### Source excerpt
········

If I set an array variable a[]="abc" , and then set another array variable b[]={'d','e','f'} ,my last output code is printf("%s",b) ,it's output value is "defabc",why? My output is array b but the output value will output array b first and then output array a second. The whole code is on bellow.
#include<stdio.h>
void main(){
char a[]="abc";
char b[]={'d','e','f'};
printf("%s",b);
}
The output is "defabc". And the string length of array b is 7 why?
In C all strings should be null (i.e. \0) terminated, so your second variable should look like the following:
char b[] = {'d', 'e', 'f', '\0'};
You might be curious why "defabc" is printed with your code. The answer is, all local variables are stored in a stack-based memory layout. So your memory layout looks like this:
|'d' | <-- b
|'e' |
|'f' |
|'a' | <-- a
|'b' |
|'c' |
|'\0'|
Also note that printf("%s", ...) reads until it reach a \0, so printf("%s", a) works as expected but printf("%s", b) prints "defabc".
"abc" is stored in memory as 4 bytes 'a' 'b' 'c' '\0'.You need a null terminator at the end of both strings. your second string does not have it as its defined as an array of characters.
Correct ways to declare a string
char b[] = { 'd', 'e', 'f', '\0' }; // null terminator required
or
char b[] = "def"; // null terminator added automatically
So, this code will print def as output
#include <stdio.h>
int main() {
char a[] = "abc";
char b[] = { 'd', 'e', 'f', '\0' };
printf("%s", b);
return 0;
}
char b[]={'d','e','f', '\0'};

········

### Dataset entries
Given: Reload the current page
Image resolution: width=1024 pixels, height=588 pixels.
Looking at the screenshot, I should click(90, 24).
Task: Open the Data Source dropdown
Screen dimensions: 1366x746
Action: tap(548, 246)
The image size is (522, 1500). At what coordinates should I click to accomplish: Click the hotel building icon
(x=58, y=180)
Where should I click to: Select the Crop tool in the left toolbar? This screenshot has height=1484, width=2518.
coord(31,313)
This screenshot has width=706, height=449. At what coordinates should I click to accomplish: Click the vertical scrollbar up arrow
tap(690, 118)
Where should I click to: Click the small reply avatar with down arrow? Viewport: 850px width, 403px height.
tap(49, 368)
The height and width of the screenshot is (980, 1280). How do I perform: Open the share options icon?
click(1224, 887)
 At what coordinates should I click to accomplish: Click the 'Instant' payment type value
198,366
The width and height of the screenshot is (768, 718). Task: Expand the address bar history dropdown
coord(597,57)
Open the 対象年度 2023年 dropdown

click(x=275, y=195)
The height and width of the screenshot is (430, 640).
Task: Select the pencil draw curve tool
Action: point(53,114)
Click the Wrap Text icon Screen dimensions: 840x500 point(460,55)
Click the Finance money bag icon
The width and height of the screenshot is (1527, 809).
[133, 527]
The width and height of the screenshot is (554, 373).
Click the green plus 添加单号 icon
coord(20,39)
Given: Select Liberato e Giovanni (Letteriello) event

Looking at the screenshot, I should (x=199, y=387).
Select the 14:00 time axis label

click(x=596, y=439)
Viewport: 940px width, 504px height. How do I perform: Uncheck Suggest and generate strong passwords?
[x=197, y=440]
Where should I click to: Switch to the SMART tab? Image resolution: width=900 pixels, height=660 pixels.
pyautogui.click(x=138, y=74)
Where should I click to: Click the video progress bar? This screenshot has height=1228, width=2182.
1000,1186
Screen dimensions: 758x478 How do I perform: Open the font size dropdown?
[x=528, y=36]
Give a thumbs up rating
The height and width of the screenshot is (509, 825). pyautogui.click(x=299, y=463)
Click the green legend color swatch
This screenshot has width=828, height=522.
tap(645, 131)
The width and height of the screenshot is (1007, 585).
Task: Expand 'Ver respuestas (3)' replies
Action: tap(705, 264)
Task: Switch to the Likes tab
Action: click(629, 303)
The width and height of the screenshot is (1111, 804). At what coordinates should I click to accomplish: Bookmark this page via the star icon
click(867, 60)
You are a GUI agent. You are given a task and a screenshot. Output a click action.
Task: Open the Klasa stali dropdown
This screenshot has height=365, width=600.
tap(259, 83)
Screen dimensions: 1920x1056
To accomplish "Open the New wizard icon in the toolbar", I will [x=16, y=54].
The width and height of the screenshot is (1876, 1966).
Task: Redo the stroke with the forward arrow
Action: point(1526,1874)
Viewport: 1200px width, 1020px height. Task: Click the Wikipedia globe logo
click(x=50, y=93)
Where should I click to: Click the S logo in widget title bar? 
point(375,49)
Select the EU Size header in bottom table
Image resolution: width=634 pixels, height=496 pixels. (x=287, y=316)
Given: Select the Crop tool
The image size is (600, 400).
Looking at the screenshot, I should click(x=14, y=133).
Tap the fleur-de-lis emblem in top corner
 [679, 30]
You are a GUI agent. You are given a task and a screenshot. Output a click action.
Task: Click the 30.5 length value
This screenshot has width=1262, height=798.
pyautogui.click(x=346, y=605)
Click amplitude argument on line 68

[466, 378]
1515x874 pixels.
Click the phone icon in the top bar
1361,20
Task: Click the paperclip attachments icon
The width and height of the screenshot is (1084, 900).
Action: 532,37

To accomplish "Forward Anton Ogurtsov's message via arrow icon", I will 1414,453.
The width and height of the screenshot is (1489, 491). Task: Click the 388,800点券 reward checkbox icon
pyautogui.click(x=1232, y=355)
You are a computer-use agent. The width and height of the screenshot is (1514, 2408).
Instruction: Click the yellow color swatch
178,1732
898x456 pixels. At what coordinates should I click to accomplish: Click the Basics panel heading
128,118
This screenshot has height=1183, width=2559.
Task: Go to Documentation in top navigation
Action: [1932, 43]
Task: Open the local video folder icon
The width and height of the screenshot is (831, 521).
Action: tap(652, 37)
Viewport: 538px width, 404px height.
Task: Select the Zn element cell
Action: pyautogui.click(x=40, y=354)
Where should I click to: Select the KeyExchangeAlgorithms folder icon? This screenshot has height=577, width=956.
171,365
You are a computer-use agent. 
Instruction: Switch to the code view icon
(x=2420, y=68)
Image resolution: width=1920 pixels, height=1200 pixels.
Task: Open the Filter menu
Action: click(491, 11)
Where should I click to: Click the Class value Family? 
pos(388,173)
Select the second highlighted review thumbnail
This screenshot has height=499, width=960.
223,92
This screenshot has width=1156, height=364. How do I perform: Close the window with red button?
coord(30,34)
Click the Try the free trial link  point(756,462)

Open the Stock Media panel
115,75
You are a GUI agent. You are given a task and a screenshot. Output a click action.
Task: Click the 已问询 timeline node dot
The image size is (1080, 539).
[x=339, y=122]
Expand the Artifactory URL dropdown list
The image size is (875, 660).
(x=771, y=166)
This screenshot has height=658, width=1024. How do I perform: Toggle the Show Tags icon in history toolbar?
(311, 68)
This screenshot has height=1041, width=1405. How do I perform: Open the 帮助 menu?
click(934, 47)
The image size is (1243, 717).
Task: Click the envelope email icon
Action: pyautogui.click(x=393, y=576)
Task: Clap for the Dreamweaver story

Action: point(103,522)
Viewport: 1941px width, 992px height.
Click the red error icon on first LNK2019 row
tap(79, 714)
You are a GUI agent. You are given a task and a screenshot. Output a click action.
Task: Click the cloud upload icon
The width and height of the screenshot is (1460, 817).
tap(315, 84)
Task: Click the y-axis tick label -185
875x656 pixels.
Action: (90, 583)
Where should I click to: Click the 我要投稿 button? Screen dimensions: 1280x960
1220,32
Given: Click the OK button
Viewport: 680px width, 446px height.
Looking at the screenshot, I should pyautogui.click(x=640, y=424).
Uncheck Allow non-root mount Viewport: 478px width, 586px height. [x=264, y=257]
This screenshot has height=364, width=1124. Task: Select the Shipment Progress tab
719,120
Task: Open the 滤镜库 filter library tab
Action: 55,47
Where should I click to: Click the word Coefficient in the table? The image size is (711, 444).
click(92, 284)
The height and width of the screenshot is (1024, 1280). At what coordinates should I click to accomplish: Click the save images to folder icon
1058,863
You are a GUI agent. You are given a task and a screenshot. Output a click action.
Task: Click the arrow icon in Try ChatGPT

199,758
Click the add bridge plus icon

········

### Goal
Decide whether each statement below agrees with the forum thread on C string output. Answer yes or no for each, and quote the words from the thread that settle it.
(a) printf("%s", ...) keeps reading until it reaches a \0.
(b) Declaring char b[] = "def"; requires the null terminator to be written in by hand.
(c) "abc" takes up three bytes in memory.

### Output below
(a) Yes: "printf("%s", ...) reads until it reach a \0"
(b) No: "char b[] = "def"; // null terminator added automatically"
(c) No: ""abc" is stored in memory as 4 bytes 'a' 'b' 'c' '\0'."